December 23,
2008
Column #1,426
Bill Cosby's Challenge: "Come On People"
by Mike McManus
Bill Cosby is a courageous man. The first African-American TV star (in the
series "I Spy") and the all-time best-selling comedian on records, he has spent
recent years holding "community call-outs" in cities across America, with an
important message to black men:
"We can change things we have control over if we accept personal responsibility
and embrace self-help. We can move forward, as we have always done, on the path
from victims to victors. COME ON PEOPLE, We can do it!"
A year ago, he published a book, "Come On People" co-authored with Harvard
psychiatrist Alvin Poussaint, M.D. which is must reading for parents, clergy,
social workers and others dealing with troubled black youth.
"In 1950, five out of every six black children were born into a two-parent home.
Today roughly 70 percent of black babies are born each year to single mothers.
There are whole blocks with scarcely a married couple," he writes.

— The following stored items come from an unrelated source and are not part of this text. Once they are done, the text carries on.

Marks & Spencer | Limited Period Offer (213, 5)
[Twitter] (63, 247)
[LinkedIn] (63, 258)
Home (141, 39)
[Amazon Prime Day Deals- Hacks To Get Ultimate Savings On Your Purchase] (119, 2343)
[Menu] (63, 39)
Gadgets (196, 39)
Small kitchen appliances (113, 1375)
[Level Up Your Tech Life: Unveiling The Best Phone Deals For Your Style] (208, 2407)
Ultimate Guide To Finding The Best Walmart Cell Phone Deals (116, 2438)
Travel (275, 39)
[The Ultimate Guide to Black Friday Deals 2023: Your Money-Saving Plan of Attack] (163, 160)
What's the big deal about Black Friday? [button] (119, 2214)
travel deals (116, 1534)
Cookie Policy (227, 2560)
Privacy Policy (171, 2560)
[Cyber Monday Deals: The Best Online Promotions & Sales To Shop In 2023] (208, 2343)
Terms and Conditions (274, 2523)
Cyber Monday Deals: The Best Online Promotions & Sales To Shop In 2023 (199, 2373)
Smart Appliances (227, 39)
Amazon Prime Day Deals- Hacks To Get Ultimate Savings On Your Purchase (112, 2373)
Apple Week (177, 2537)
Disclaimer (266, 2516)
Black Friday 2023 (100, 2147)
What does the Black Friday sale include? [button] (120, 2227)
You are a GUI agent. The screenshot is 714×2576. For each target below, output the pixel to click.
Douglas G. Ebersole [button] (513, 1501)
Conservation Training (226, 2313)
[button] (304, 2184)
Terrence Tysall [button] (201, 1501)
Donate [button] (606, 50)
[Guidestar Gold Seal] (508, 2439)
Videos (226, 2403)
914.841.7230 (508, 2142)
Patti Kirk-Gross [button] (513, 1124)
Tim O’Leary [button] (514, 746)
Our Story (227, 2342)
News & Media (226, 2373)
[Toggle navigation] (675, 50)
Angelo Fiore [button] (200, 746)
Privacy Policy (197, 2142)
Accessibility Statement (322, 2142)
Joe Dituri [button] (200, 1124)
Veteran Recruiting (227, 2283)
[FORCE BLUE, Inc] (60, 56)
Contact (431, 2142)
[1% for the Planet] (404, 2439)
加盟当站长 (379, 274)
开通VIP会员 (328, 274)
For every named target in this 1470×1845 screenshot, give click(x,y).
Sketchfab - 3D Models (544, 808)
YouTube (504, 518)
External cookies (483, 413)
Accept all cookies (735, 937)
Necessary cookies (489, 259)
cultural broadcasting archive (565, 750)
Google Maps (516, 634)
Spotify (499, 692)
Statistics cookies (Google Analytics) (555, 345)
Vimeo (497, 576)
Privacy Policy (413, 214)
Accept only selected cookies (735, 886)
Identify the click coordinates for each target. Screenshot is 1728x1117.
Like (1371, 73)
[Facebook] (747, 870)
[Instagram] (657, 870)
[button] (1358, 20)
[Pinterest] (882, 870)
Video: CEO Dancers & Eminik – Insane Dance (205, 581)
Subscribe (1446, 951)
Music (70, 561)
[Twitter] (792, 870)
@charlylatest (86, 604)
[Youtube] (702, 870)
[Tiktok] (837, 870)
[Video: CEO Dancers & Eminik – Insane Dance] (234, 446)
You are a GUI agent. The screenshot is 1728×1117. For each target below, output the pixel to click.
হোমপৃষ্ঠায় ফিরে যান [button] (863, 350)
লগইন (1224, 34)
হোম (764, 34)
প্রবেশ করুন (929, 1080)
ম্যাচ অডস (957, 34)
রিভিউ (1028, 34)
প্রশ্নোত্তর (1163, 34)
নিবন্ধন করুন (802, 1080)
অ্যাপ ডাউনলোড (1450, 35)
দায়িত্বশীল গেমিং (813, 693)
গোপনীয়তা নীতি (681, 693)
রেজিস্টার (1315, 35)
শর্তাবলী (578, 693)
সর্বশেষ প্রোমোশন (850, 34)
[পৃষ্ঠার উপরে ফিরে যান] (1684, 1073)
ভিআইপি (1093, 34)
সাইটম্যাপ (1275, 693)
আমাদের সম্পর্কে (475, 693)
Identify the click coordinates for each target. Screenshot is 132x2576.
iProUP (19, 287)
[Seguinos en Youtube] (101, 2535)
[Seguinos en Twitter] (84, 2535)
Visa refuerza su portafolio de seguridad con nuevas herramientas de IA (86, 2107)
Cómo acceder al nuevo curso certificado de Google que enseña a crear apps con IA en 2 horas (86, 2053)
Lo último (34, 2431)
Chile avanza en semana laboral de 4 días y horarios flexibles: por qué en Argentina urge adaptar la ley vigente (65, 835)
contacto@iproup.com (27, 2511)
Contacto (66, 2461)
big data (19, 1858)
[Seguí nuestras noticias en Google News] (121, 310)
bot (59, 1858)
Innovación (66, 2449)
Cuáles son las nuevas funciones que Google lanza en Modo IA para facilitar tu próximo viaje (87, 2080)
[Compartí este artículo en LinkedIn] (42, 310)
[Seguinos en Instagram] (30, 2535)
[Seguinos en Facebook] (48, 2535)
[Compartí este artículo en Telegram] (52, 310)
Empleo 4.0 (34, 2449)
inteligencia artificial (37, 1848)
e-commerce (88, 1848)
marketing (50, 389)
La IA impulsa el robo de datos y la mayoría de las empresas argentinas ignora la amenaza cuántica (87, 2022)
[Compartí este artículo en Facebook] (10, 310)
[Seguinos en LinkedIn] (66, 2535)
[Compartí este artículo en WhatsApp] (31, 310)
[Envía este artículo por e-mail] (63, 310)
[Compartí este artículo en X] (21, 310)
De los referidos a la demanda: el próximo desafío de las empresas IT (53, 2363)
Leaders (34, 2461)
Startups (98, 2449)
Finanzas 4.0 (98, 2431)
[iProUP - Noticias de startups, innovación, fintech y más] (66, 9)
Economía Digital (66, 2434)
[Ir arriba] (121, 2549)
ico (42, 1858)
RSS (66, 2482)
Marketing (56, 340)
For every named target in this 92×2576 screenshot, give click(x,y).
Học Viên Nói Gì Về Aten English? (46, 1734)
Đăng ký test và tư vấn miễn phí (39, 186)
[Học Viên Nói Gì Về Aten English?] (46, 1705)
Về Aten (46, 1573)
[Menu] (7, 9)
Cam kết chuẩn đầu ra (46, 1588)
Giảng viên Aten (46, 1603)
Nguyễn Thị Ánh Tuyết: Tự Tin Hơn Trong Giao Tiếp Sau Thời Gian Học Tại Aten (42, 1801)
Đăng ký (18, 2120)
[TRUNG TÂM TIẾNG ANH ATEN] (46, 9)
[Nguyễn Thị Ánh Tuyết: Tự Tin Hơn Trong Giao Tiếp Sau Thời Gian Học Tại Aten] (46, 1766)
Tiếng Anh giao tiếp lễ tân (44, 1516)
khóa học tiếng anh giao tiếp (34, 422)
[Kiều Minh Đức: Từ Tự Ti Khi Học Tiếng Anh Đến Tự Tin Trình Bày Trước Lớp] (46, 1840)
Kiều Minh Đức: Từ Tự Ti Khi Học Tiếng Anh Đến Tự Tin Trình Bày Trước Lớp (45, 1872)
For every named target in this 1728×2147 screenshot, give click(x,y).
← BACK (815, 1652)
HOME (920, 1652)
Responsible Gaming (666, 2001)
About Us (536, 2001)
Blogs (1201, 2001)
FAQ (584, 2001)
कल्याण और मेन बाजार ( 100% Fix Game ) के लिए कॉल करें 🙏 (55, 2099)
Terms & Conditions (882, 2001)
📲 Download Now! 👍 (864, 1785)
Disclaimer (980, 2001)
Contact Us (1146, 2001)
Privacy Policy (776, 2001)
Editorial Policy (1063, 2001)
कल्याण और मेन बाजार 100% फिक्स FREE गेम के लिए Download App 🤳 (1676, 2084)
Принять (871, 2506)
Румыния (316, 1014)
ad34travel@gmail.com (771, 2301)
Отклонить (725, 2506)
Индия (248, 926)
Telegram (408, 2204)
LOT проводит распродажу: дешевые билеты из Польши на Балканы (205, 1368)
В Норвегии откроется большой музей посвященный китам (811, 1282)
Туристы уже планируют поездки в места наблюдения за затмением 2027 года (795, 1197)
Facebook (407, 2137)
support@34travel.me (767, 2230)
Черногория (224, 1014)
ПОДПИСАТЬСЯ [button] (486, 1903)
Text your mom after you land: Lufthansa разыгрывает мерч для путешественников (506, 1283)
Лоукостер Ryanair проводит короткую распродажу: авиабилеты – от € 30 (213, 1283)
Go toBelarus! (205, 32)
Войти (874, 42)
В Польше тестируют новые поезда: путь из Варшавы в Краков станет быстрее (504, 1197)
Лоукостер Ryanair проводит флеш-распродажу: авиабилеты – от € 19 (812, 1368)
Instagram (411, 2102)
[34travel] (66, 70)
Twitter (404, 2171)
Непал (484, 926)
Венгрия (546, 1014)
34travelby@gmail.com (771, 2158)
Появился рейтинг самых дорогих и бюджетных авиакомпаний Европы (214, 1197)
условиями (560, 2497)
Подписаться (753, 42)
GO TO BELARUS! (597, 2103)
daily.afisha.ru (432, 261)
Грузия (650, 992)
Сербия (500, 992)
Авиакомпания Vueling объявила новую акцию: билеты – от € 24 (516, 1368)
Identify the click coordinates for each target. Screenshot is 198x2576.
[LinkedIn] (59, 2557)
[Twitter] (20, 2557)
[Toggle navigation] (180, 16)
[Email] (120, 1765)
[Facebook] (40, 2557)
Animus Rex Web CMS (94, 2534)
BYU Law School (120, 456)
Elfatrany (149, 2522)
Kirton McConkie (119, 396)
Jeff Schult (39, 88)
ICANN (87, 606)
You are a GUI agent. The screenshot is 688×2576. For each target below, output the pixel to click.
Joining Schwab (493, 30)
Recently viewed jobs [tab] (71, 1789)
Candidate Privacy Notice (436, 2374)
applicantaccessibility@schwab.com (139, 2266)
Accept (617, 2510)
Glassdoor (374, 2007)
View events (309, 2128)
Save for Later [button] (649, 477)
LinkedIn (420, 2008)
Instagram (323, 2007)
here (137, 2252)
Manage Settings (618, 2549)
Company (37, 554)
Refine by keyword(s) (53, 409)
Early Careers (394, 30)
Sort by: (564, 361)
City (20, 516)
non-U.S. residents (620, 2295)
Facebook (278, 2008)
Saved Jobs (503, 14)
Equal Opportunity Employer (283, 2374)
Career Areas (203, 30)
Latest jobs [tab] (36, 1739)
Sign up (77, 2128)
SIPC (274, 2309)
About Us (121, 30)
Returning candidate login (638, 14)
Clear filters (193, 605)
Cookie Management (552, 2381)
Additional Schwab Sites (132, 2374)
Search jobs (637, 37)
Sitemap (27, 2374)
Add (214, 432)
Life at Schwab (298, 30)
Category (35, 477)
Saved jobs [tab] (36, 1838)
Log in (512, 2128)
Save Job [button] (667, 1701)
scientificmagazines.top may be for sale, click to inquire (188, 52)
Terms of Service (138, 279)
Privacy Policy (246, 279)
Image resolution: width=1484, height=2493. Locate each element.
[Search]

Cosby recalls that when he was a teenager in 1950 "we still feared parents and
respected them." No longer. Why? Parenting requires both a mother and father
working together. However, fathers have disappeared from most black households.
"A house without a father is a challenge," he writes. "A neighborhood without
fathers is a catastrophe, and that's just about what we have today."
Cosby unflinchingly outlines other horrors
1. Homicide has long been the top cause of death for blacks aged 15-29, and
suicides are up more than 100 percent.
2. More than half of America's murders are committed by black men and a quarter
of black men are in prison, on probation or on parole.
3. Black male dropout rates are huge - 70 percent in Baltimore, and six in 10
of such men have spent time in prison. Blacks are 12 percent of America, but are
more than half of prisoners.
4. "By the year 2000, after eight straight years of economic growth, 65 percent
of black male high school dropouts in their twenties did not have regular
employment. By 2004, that percentage had increased to a preposterous 72
percent, almost four times that among Hispanic dropouts."
"Can we fix this? Can we change it? We don't have a choice. We have to take our
neighborhoods back." He proposes many answers. However I will focus on four
that are important - and one, to this white guy, that he ignores, lamentably.
1. Speak English. While African-American kids have an advantage over most
people in the world in speaking English, sadly, many males don't want to do so.
Crosby quips. "You can't be a doctor who says, `Dat tumor be nasty.' Parents and
teachers have to insist kids learn and speak real English.
2. Turn off the TV. Take it out of the bedroom. A fifth of babies under one
have a bedroom TV parents use as a babysitter. TV violence heightens feelings
of paranoia, making kids think there is more violence outside than there is.
Cosby notes, "Children who watch a lot of TV do worse in school than those who
watch less. Those who engage in other activities such as reading, games and
creative play learn best."
When my kids were small, TV was off all week, except Saturday morning cartoons
and Disney on Sunday night. Each learned a musical instrument and played sports.
Today I'm proud to note one son owns his own firm, another is a hospital CEO and
a third is a successful Christian radio talk show host.
3. Give fathers a second chance. Many mothers shut out a father who may have
been a poor dad when kids were small. Remember that the Williams sisters, Venus
and Serena, were encouraged by their father, Richard, to be tennis champions.
Today they are world-class players.
4. "We are calling all men, the successful and the unsuccessful, the affluent
and the poor, the married and the unmarried to come and claim their children.,"
Cosby and Poussaint write. "It's not about you. It's about them." If don't
claim them, "you have stolen their hope."
My father poured himself into me, talking with me for hours every night, making
the world, business, politics and religion fascinating. He encouraged me to
believe in myself.
My one argument with Cosby & Poussaint is that they don't encourage marriage,
the only way a father can make a true commitment to children - by loving their
mother. Encouraging marriage should be a strategy by which churches, for
example, to help stabilize the lives of men coming out of prison..
A married man has something to live for – his wife and kids.